But, in limited circumstances, a person may also be liable for harm caused by a third party's conduct "when the defendant's own conduct creates a foreseeable risk of injury to a foreseeable plaintiff." Domagala v. Rolland , 805 N.W.2d 14, 23 (Minn. 2011). More specifically, we have imposed "a duty of reasonable care to prevent foreseeable harm when the defendant's conduct creates a dangerous situation." Id. at 26 ; see, e.g. , Delgado v. Lohmar , 289 N.W.2d 479, 484 (Minn. 1979) (holding that trespassing hunters, who "engaged in an extremely dangerous activity, hunting with high-powered guns[,]" should have foreseen that "the landowner may come out and ask [them] to leave"). We have defined the defendant's "own conduct" to "mean misfeasance, which is 'active misconduct working positive injury to others.' " Doe 169 , 845 N.W.2d at 178 (quoting W. Page Keeton et al., Prosser and Keeton on the Law of Torts § 56 (5th ed. 1984) ). In contrast, nonfeasance is " 'passive inaction or a failure to take steps to protect [others] from harm.' " Id.

In this case, the court concludes that a jury reasonably could find that the school's own conduct constitutes misfeasance. But the facts the court relies upon, even when viewed in the light most favorable to Fenrich, cannot be reasonably characterized as "misconduct," active or otherwise, and cannot form the basis of Fenrich's negligence claims against the school. Doe 169 , 845 N.W.2d at 178. It is a fundamental tort principle that a negligence claim must be rooted in a "wrong" in relation to the persons injured. Palsgraf v. Long Island R.R. Co. , 248 N.Y. 339, 162 N.E. 99, 100 (1928).
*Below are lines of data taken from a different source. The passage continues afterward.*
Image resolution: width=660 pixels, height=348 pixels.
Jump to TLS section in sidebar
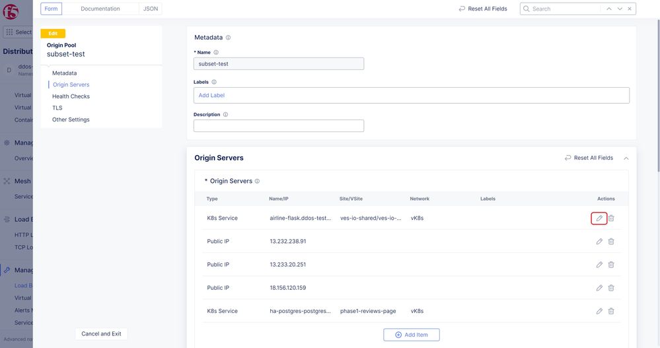tap(57, 108)
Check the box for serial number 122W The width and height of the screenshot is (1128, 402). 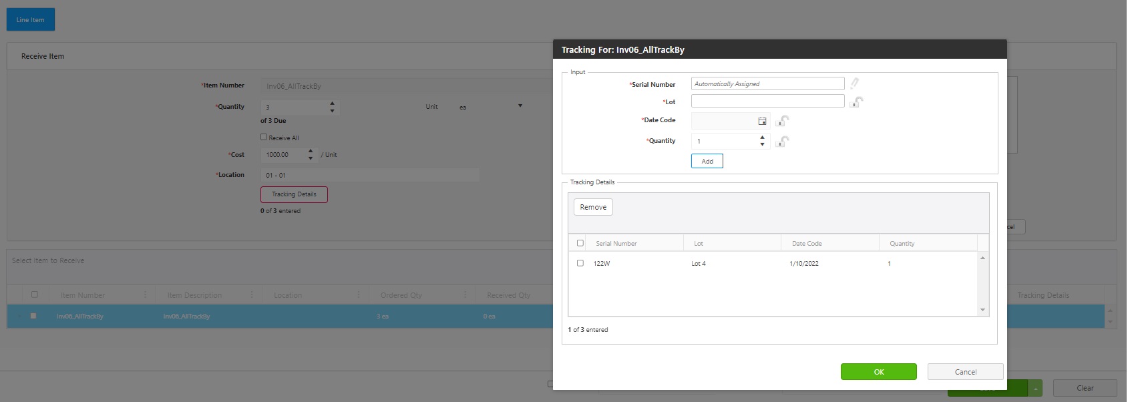(580, 263)
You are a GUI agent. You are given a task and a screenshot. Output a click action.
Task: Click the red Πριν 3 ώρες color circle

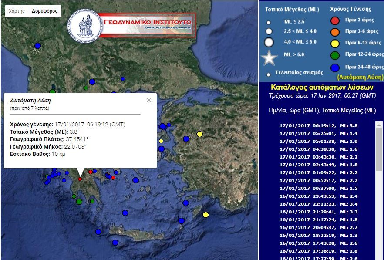click(334, 20)
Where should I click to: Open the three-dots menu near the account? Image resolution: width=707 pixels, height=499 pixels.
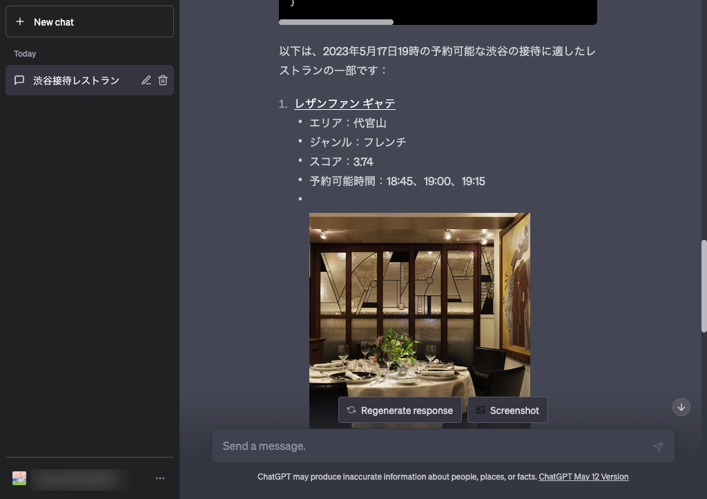coord(160,478)
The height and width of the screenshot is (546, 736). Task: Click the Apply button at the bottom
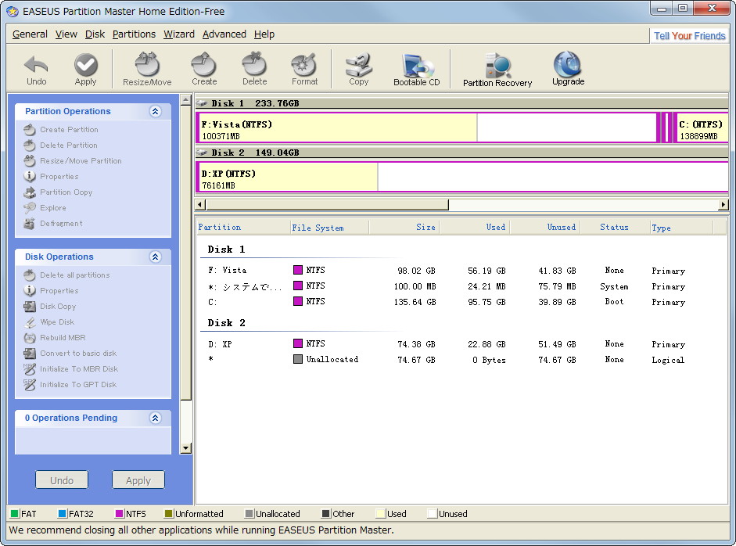[138, 480]

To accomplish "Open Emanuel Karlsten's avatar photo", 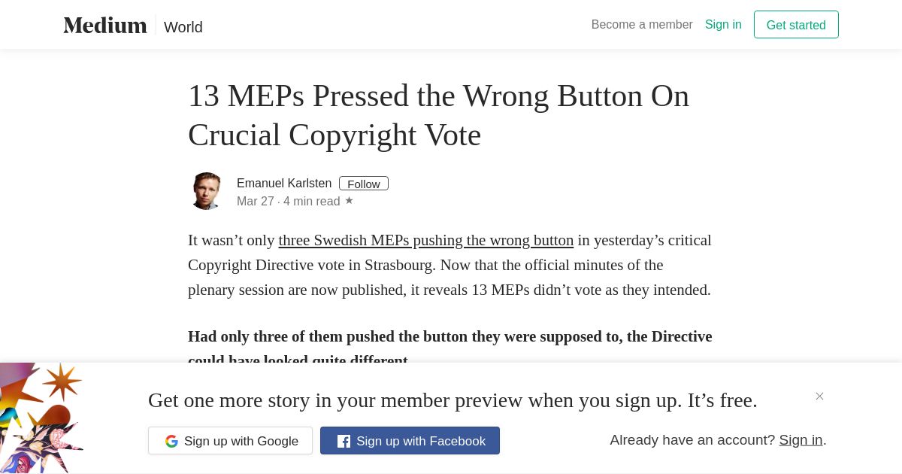I will tap(206, 191).
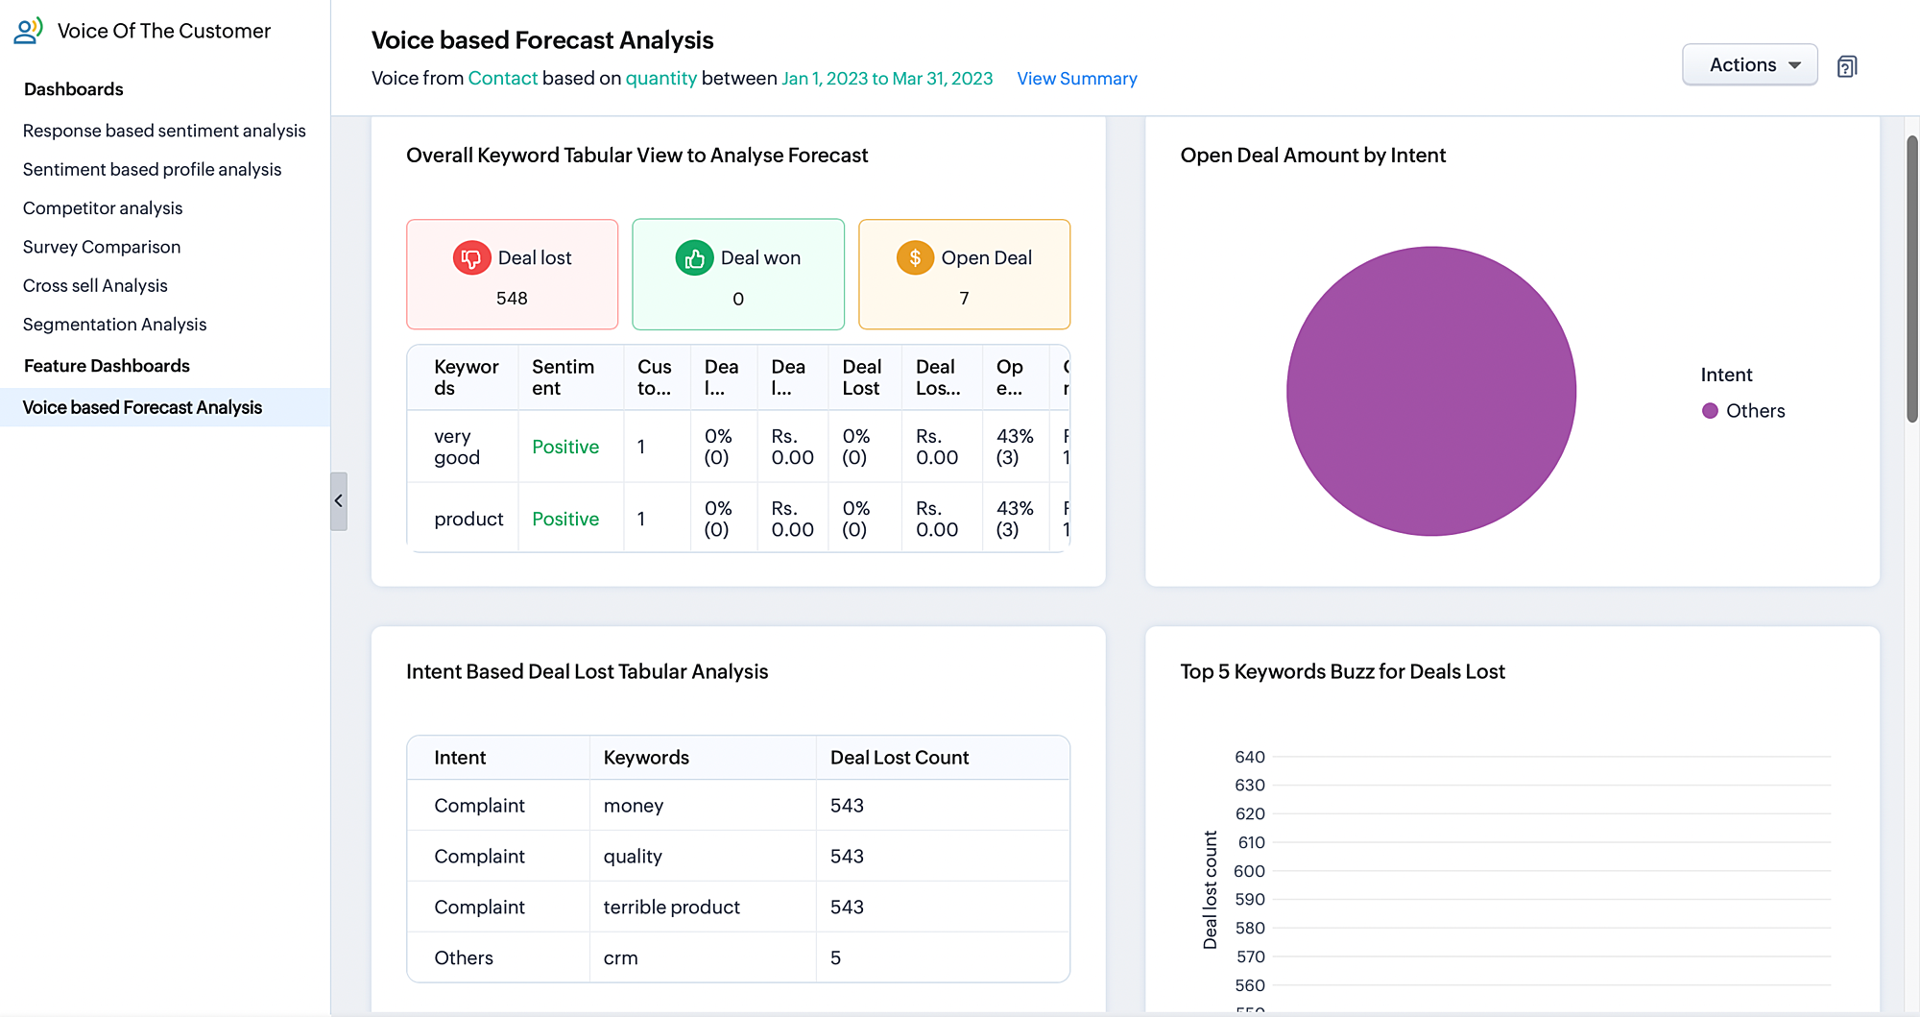Open Response based sentiment analysis dashboard
The image size is (1920, 1017).
click(164, 130)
In fact, the school's conduct cannot even be described as active conduct generally. Rather, the court's analysis focuses on the failure of the coaches to act-their failure to veto the family's plan to have the student drive to the meet, their failure to tell the father that he should drive to the meet, and their failure to give specific safety instructions to the student. Even though it was the student's mother who proposed that the student drive their family vehicle to the meet-specifically stating that she and the father were "very comfortable with [his] driving skills" and that he was "legal now to have passengers"-the court essentially concludes that the failure of the school to take affirmative steps to prevent the student from driving or to somehow ensure that he was driving responsibly may be treated as active misconduct.

Moreover, the court implicitly holds that allowing a teenager to drive with other teens in the car creates "a dangerous situation." Domagala , 805 N.W.2d at 26.

The school's conduct here is far different from the type of conduct that we have characterized as misfeasance, and therefore giving rise to potential liability in other cases. For example, in Domagala , we held that "forcefully shaking a bucket attachment" to a skid loader that was hanging vertically by one pin was misfeasance. Id. at 27-28. The school did nothing like that here. At best, the school's conduct constitutes nonfeasance, and the court's decision constitutes a major departure from our jurisprudence.

Further, the court's analysis suggests that the assistant coach, who was driving ahead of the student's vehicle, and the volunteer coach, who was a passenger in the student's vehicle, had a duty to control or influence the conduct of the student driver. According to the court, a reasonable fact-finder could conclude that "the school's own conduct was misfeasant," in part, because "the assistant coach decided that the volunteer coach would ride with [the student]," and "did not give the volunteer coach any safety instructions-such as to sit in the front seat, to pay attention (rather than be distracted by electronic devices), and to make sure that [the student] drove responsibly." But we have previously held that "a passenger has no duty to members of the public to control the operation of a motor vehicle ...." Olson v. Ische , 343 N.W.2d 284, 288 (Minn. 1984). In declining to impose a duty on the passenger in Olson , even where the driver was intoxicated, we declined to assume that a passenger "somehow shares in the management of the motor vehicle" or that the driver would be "amenable to the passenger's influence." Id. at 287-88. In this case, however, by focusing on the lack of "adult supervision in the car," the court assumes, without basis, that adult supervision could have prevented the student from becoming distracted. See Lundgren , 354 N.W.2d at 27 ("Implicit in the duty to control is the ability to control."); Olson , 343 N.W.2d at 288 (citing Restatement (Second) of Torts § 315 cmt. b (Am. Law Inst. 1965) (suggesting no duty on the part of a passenger to control a driver who is inattentive or otherwise driving negligently) ). Moreover, when proposing the "caravan," the mother of the driver simply asked that he not drive to the meet "without an adult at least in rear view mirrors"-in another vehicle.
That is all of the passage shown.